== What to do ==
When you reach the line with "You are a GUI", transcribe it and each line after it through the last one below, exactly. Pictures stay out.

== Information provided ==
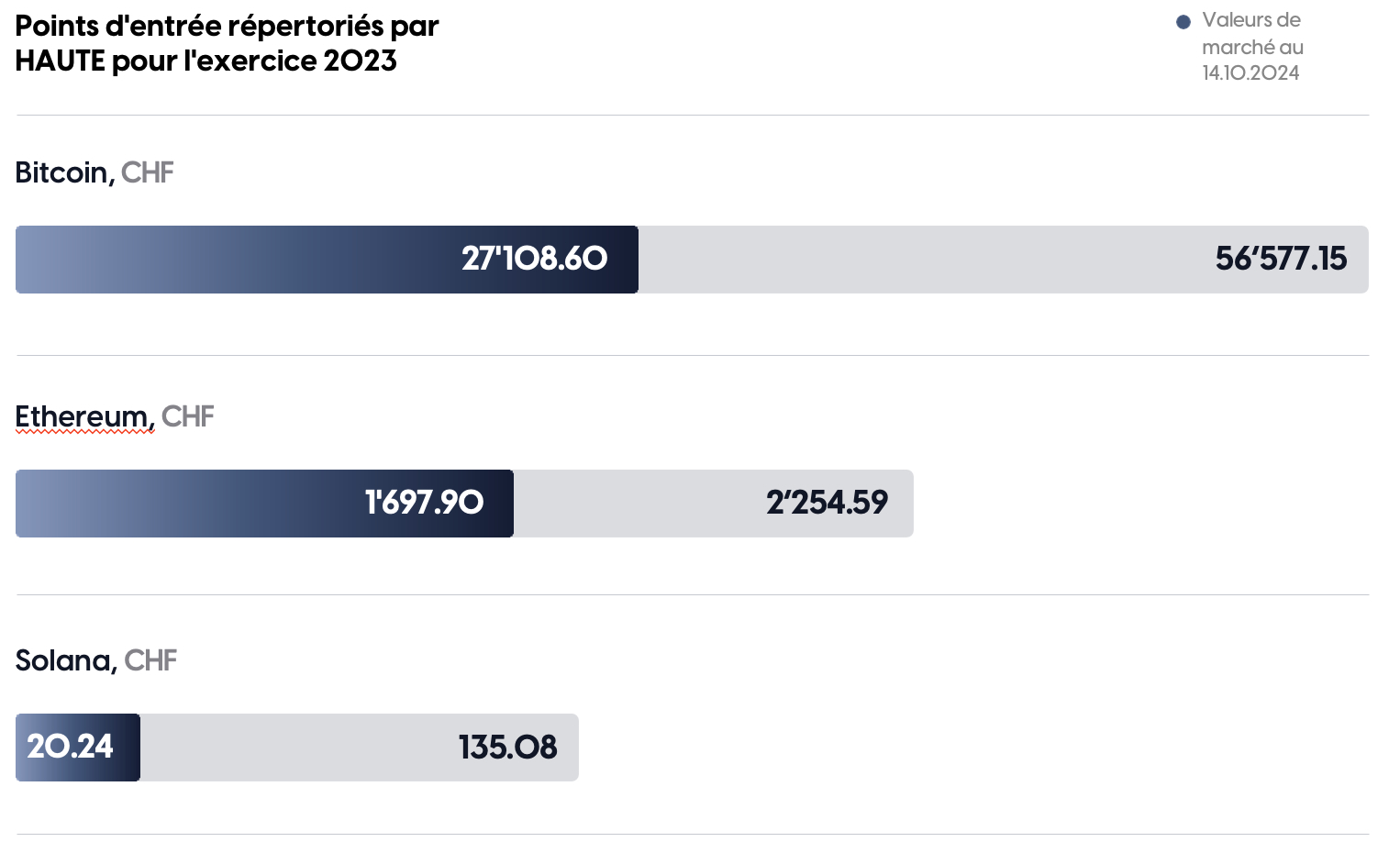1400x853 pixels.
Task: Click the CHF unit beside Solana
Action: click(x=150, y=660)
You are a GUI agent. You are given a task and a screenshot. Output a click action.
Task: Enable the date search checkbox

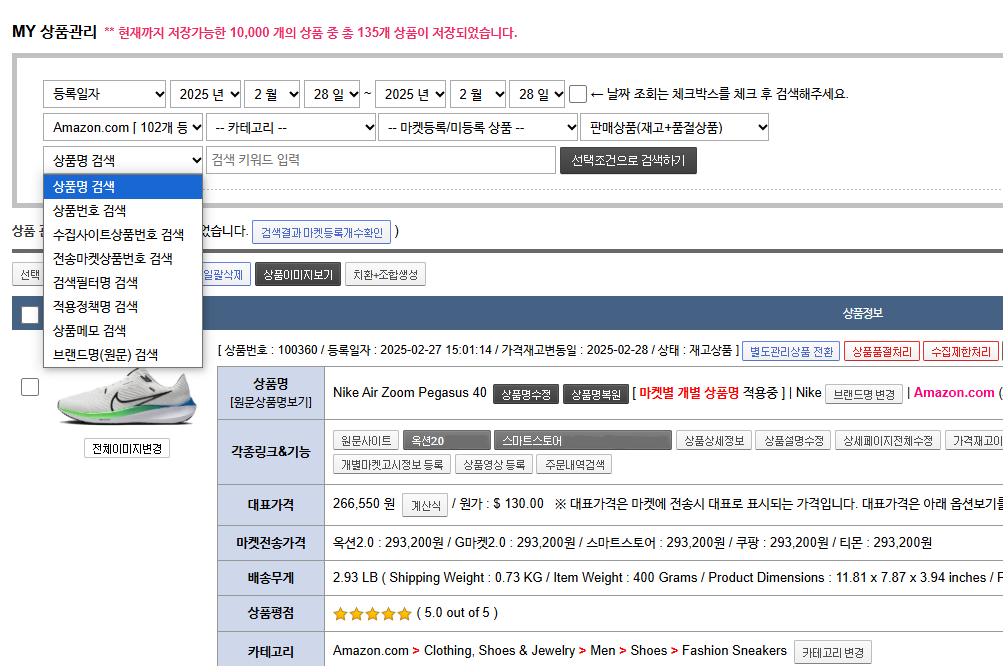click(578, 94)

== Exercise response ==
You are a GUI agent. You are given a task and a screenshot. Output a click action.
Task: Enable the date search checkbox

click(578, 94)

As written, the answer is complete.